Pathwise Uniform Convergence Rates for Stochastic Evolution Equations

Working Groups: Lehrstuhl Angewandte Analysis

Collaborators (MAT): Katharina Klioba, M. Sc.

Collaborators (External): Jan van Neerven, Mark Veraar

Description

We consider stochastic PDEs driven by an additive or multiplicative Gaussian noise of the form \[\begin{align*} \begin{cases} \mathrm{d} u &=(A u + F(t,u))\,\mathrm{d} t + G(t,u) \,\mathrm{d} W\,\,\,\,\text{ on } [0,T],\\ u(0) &= u_0 \in L^p(\Omega;X) \end{cases} \end{align*}\] on a Hilbert space \(X\). Here, \(A\) is the generator of a contractive \(C_0\)-semigroup \((S(t))_{t\geq 0}\), \(W\) is a cylindrical Brownian motion, \(F\) and \(G\) are globally Lipschitz and of linear growth, \(p \in [2,\infty)\), and \(u_0\) is the initial data.

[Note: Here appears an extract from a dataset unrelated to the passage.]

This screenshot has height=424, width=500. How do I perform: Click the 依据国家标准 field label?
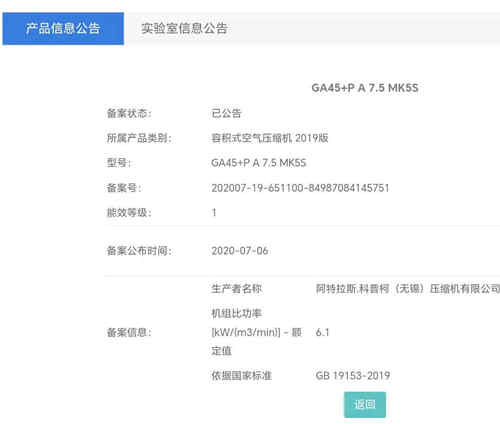click(241, 376)
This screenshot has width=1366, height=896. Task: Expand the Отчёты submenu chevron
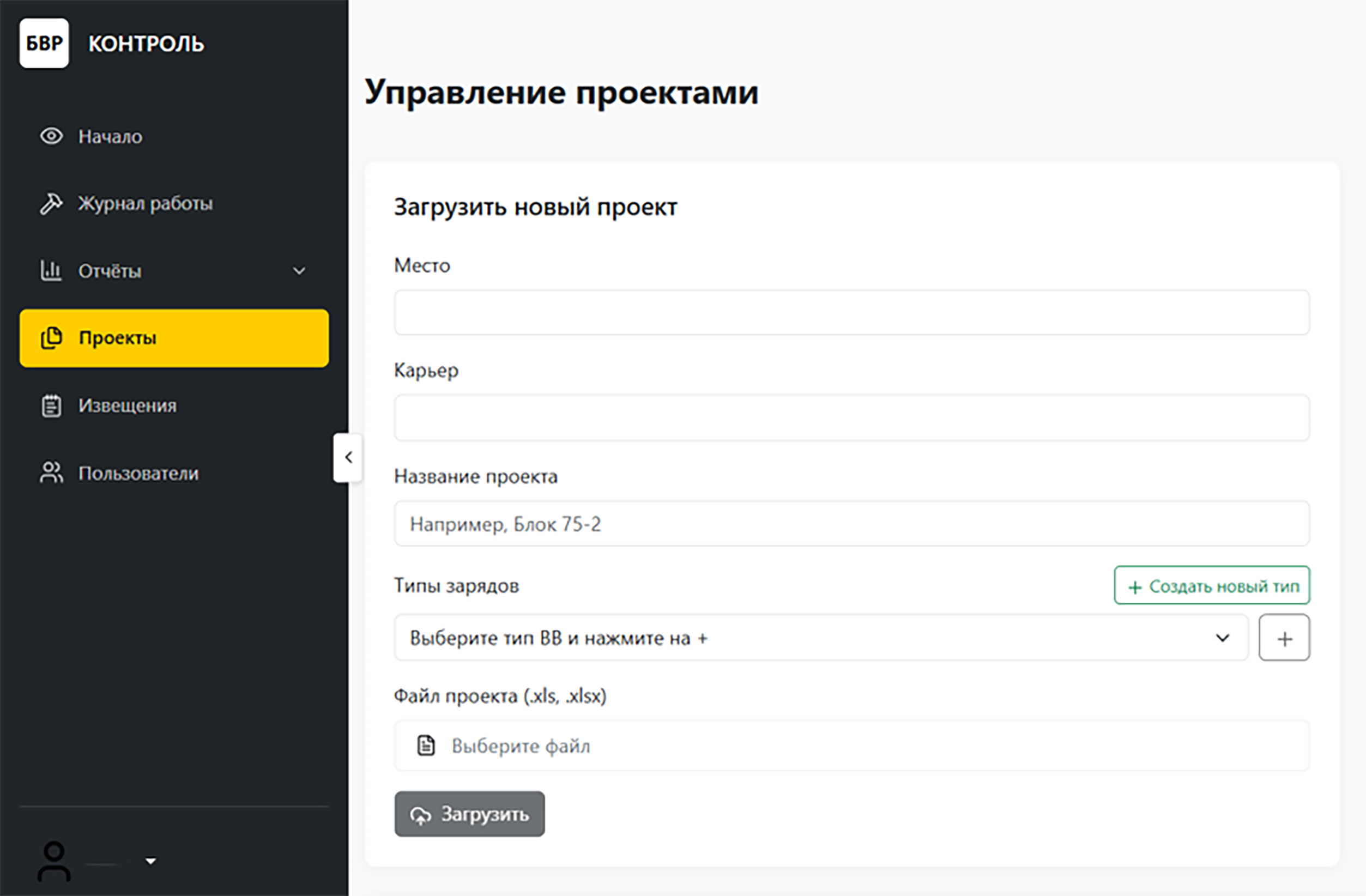click(299, 271)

Our aim is to obtain strong convergence rates for a temporal discretisation scheme of the form \(U_0 = u_0\), \[\begin{equation*} U_j = R_k U_{j-1} + k R_k F(t_{j-1},U_{j-1})+ R_k G(t_{j-1},U_{j-1}) \Delta W^{j},~j=1,\ldots,N_k \end{equation*}\]with time step \(k>0\), Wiener increments \(\Delta W^j\), and a contractive time discretisation scheme \(R:[0,\infty) \to \mathcal{L}(X)\) approximating \(S\) to order \(\alpha \in (0,\frac{1}{2}]\) on a subspace \(Y\subseteq X\). Among others, this setting covers the splitting scheme, the implicit Euler, and the Crank-Nicholson method.

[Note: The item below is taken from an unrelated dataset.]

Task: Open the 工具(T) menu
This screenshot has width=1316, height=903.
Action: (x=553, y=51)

Assuming additional structure of \(F\) and \(G\) as well as \(Y\), we obtained the following bound for the pathwise uniform strong error \[\begin{align*} \left(\mathbb{E} \sup_{j\in \{0, \ldots, N_k\}} \|u(t_j) - U_j\|_X^p \right)^{1/p} \le C(1+\|u_0\|_{L^p(\Omega;Y)}) \left(\log\left(\frac{T}{k}\right)\right)k^{\alpha}. \end{align*}\]In particular, this implies that the convergence rate of the uniform strong error is given by the order of the scheme up to a logarithmic correction factor. This factor can be avoided for the splitting scheme.

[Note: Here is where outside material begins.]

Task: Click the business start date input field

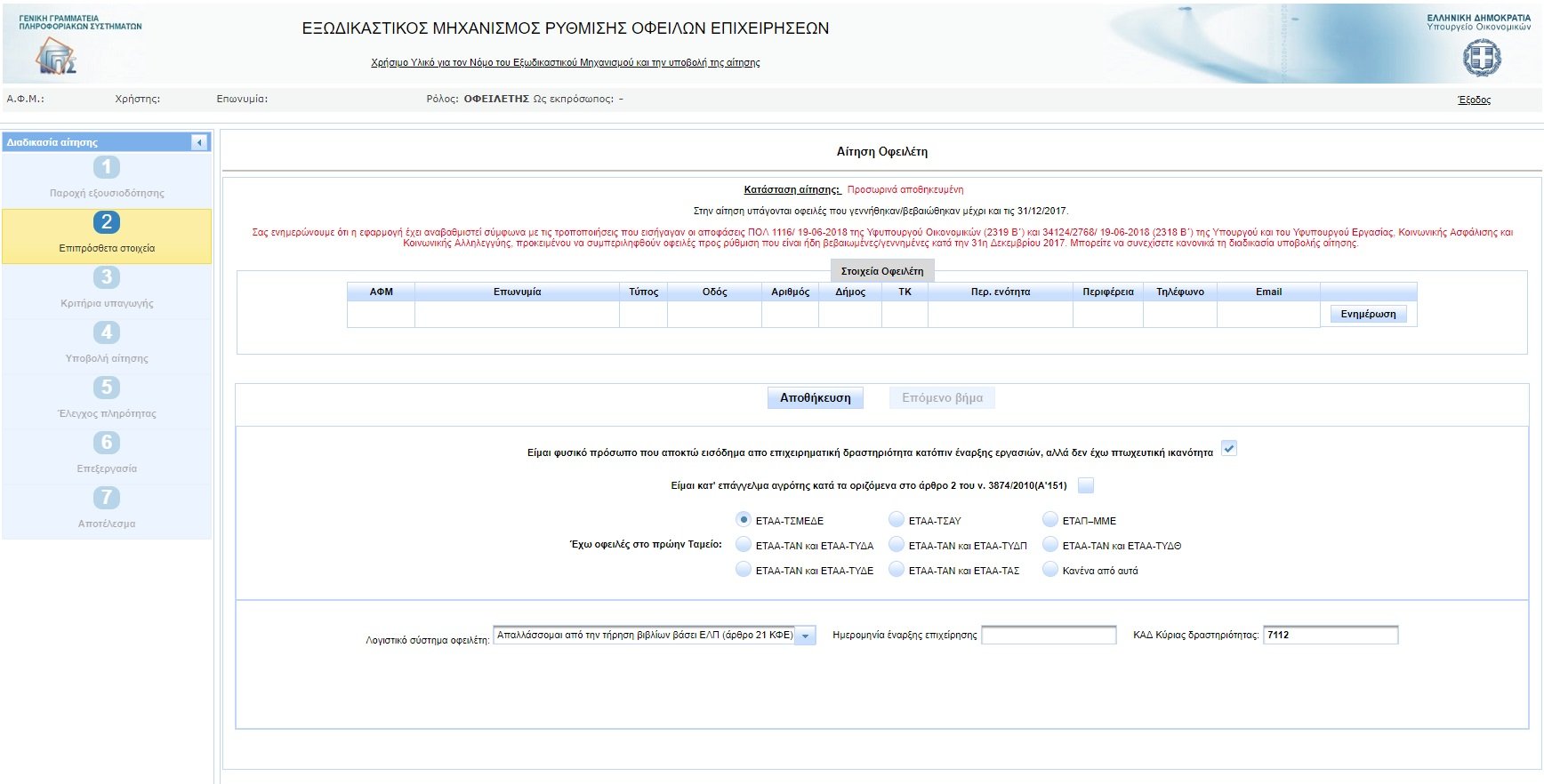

Our work extends [1] to the nonlinear case and has applications for, among others, the stochastic Schrödinger [2], Maxwell [3] and wave equations [4].

References

[1] J. van Neerven and M. Veraar, Maximal inequalities for stochastic convolutions and pathwise uniform convergence of time discretisation schemes, Stochastics and Partial Differential Equations: Analysis and computations, (2021).

[2] R. Anton and D. Cohen, Exponential integrators for stochastic Schrodinger equations driven by Itô noise, Journal of Computational Mathematics, 36 (2018), pp. 276–309.

[3] D. Cohen, J. Cui, J. Hong, L. Sun, Exponential integrators for stochastic Maxwell’s equations driven by Itô noise, Journal of Computational Physics, (2020).

[4] X. Wang, An Exponential Integrator Scheme for Time Discretization of Nonlinear Stochastic Wave Equation, Journal of Scientific Computing, 64 (2015), pp. 234–263.